[EXTRACTED INFORMATION]:
○ ○ ○ ○ ○ ○ ○
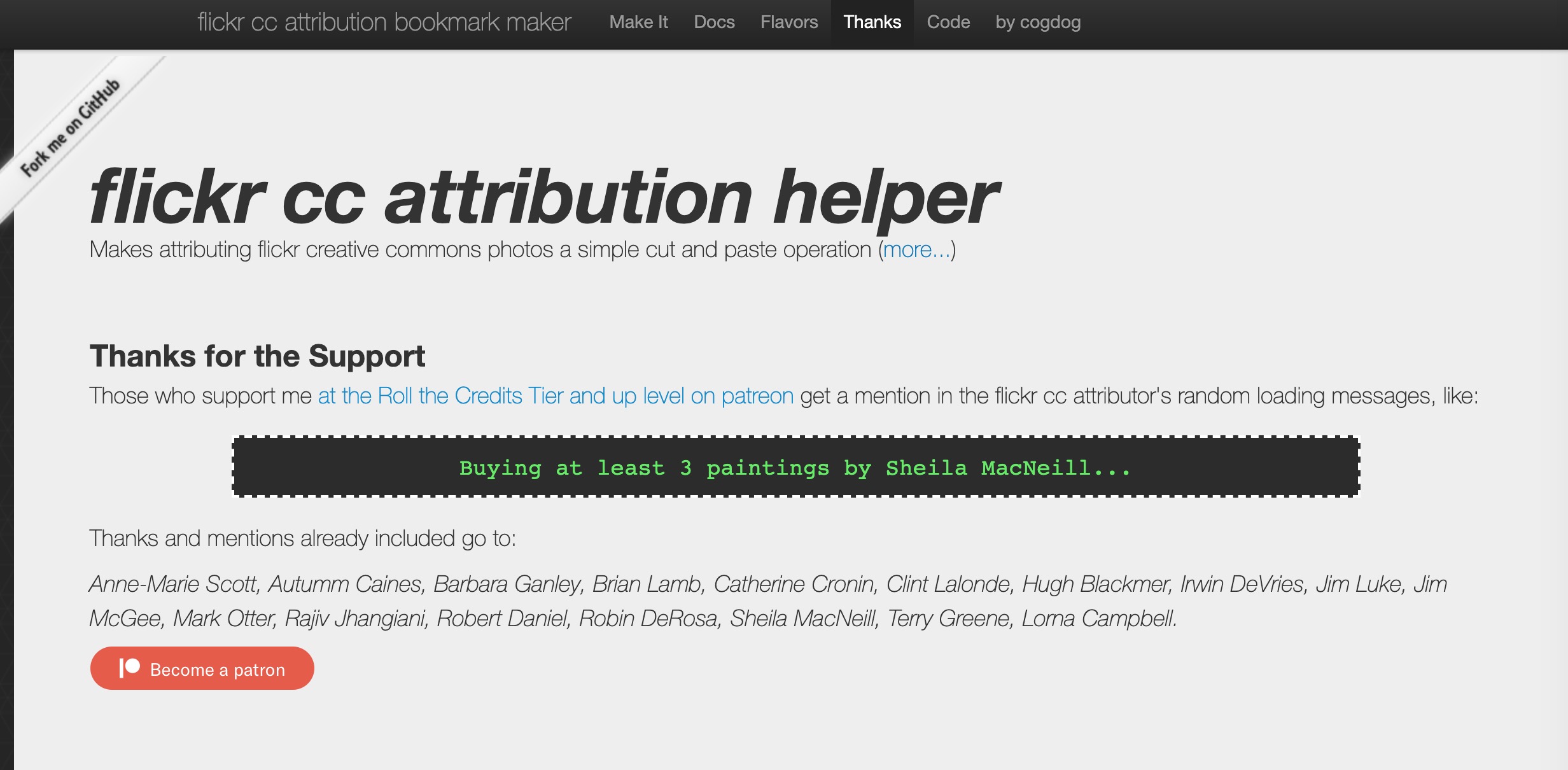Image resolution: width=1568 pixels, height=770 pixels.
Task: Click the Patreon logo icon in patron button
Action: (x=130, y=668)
○ ○ ○ ○ ○ ○ ○
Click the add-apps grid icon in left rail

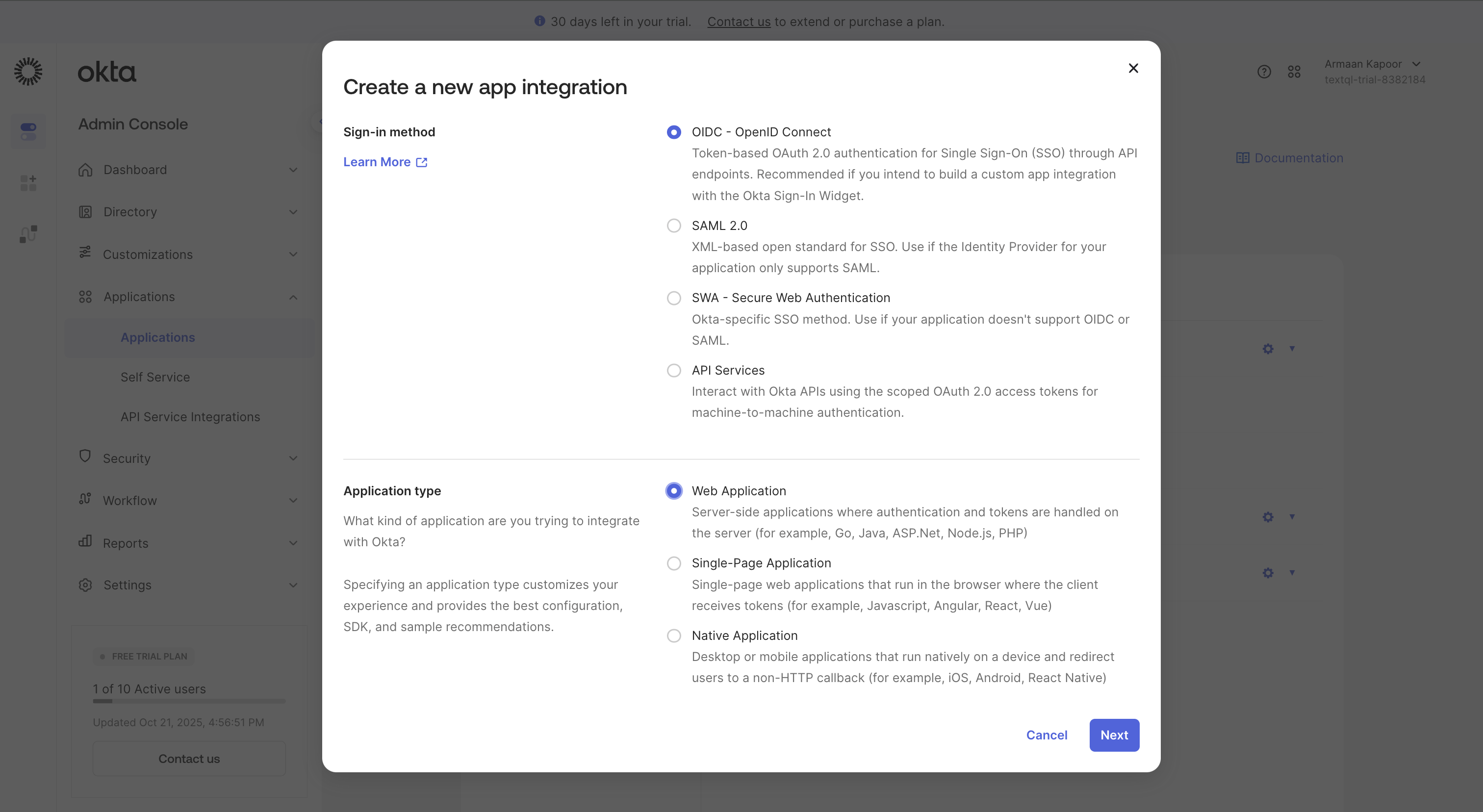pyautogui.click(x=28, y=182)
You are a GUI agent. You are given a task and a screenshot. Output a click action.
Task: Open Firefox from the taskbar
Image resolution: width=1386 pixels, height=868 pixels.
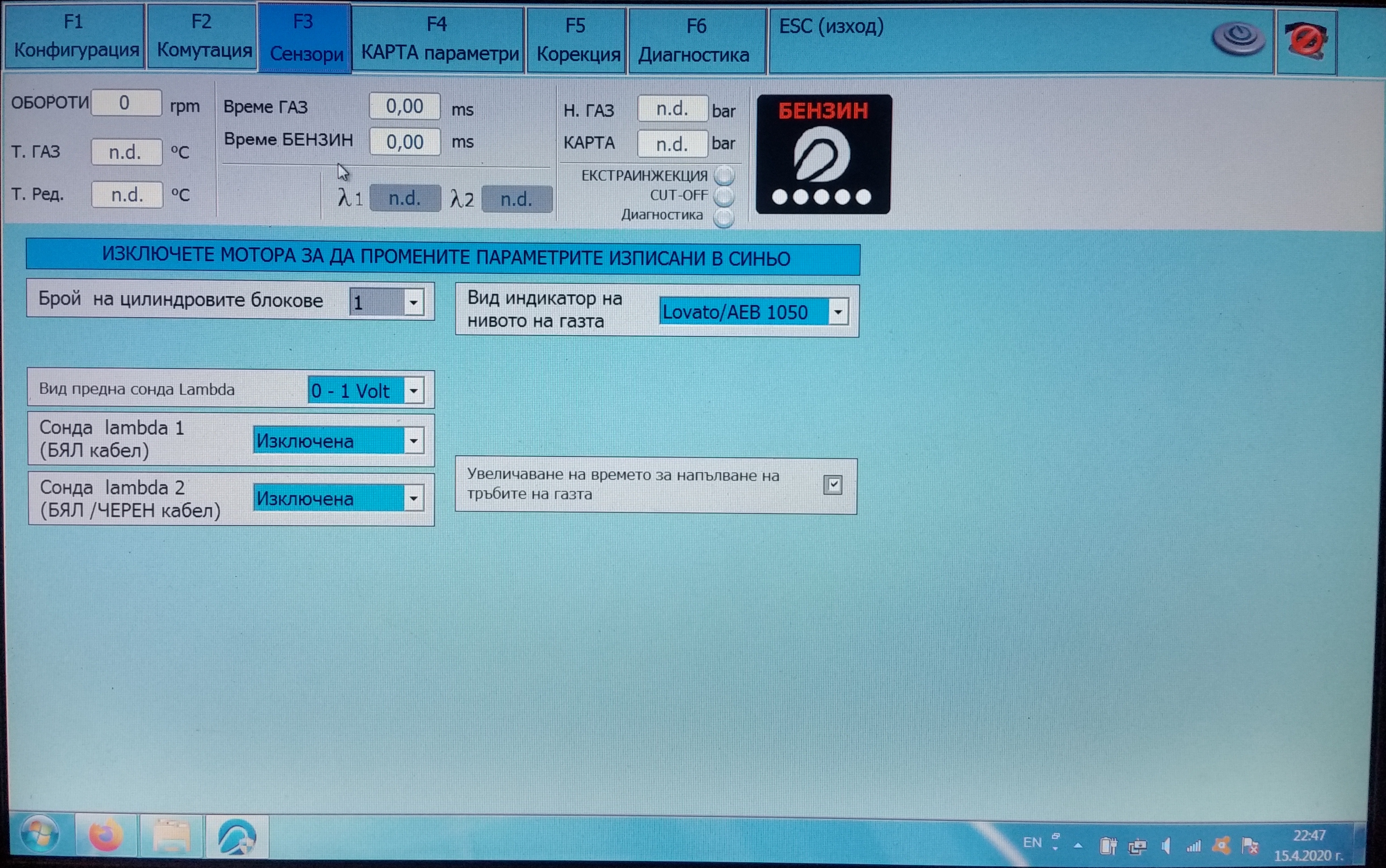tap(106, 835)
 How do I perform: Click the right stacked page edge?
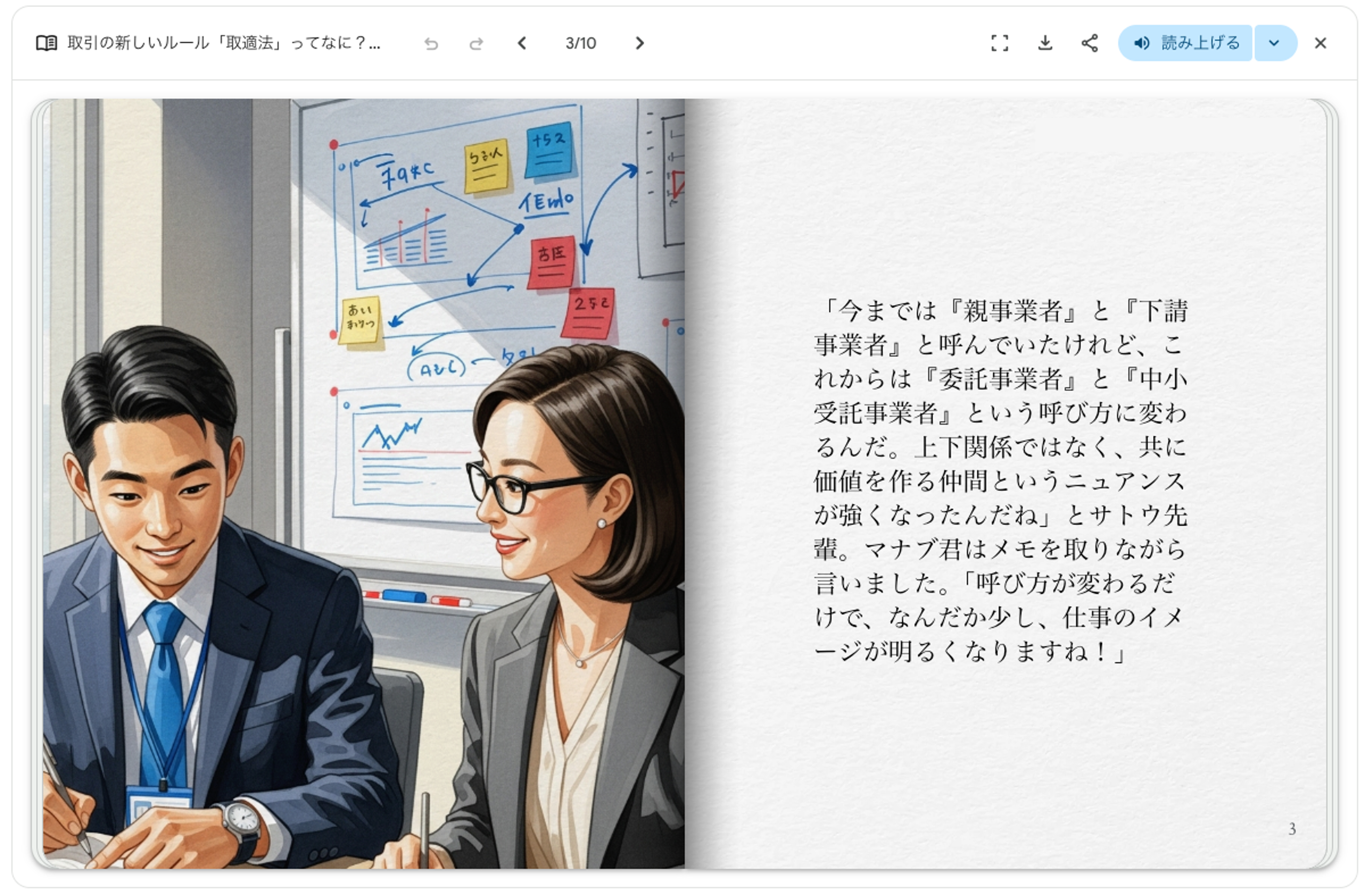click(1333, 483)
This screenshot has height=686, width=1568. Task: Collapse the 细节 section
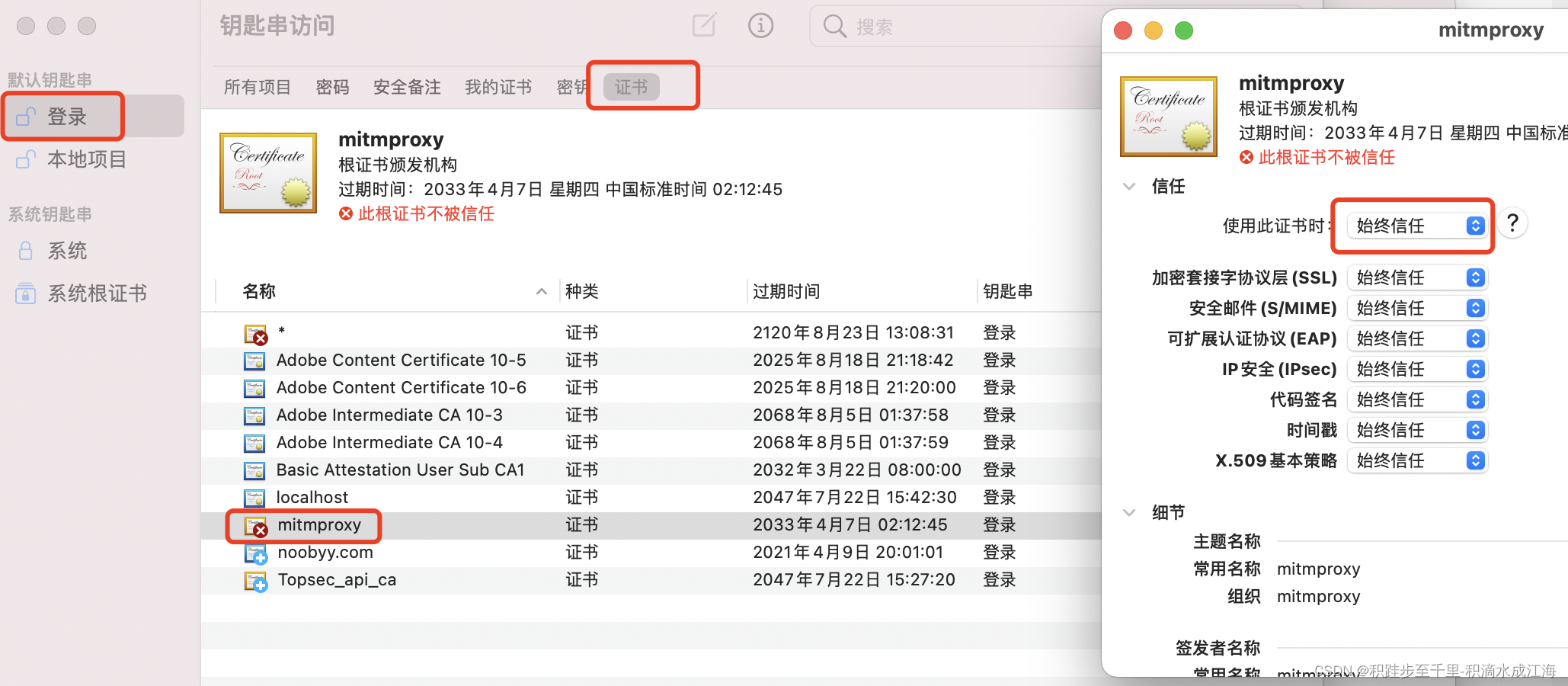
○ ○ ○ ○ ○ ○ ○
[TASK REQUIREMENTS]:
Out of the records above, please copy exactly the lines from the line with "You are a GUI" up to and including the line with "This screenshot has", minus the pictures.

[TASK RESULT]:
You are a GUI agent. You are given a task and a screenshot. Output a click action.
Task: Open Firefox from the taskbar
Image resolution: width=1386 pixels, height=868 pixels.
tap(106, 835)
 How do I perform: Click the right stacked page edge?
click(1333, 483)
This screenshot has height=686, width=1568. Task: Collapse the 细节 section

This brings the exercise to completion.